* _What you will do_
The records below hold a stretch from the line with "This screenshot has" through the line with "Task: Click the"; return exactly those lines, ends included, and nothing more.

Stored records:
-------------------------

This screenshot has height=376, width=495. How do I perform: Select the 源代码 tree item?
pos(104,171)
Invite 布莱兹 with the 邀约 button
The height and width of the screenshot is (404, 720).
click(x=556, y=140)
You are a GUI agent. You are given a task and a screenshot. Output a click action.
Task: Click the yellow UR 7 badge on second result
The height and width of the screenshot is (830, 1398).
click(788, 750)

-------------------------

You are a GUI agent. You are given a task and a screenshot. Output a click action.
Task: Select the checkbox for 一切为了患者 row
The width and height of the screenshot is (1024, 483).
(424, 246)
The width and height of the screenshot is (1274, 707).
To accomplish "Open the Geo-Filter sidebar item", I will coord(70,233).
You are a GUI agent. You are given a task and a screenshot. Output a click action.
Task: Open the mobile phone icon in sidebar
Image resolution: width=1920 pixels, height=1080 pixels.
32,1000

-------------------------

* _Exercise output_
This screenshot has height=376, width=495. How do I perform: Select the 源代码 tree item?
pos(104,171)
Invite 布莱兹 with the 邀约 button
The height and width of the screenshot is (404, 720).
click(x=556, y=140)
You are a GUI agent. You are given a task and a screenshot. Output a click action.
Task: Click the yellow UR 7 badge on second result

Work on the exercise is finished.